Stored items:
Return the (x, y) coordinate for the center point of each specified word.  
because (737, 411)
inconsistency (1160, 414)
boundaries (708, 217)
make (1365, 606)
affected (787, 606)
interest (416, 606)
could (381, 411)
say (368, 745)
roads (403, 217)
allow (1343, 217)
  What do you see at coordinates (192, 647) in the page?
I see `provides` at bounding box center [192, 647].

■ Task prompt ■
Please copy all of the entries above word for word.

■ Answer to the problem ■
Return the (x, y) coordinate for the center point of each specified word.  
because (737, 411)
inconsistency (1160, 414)
boundaries (708, 217)
make (1365, 606)
affected (787, 606)
interest (416, 606)
could (381, 411)
say (368, 745)
roads (403, 217)
allow (1343, 217)
  What do you see at coordinates (192, 647) in the page?
I see `provides` at bounding box center [192, 647].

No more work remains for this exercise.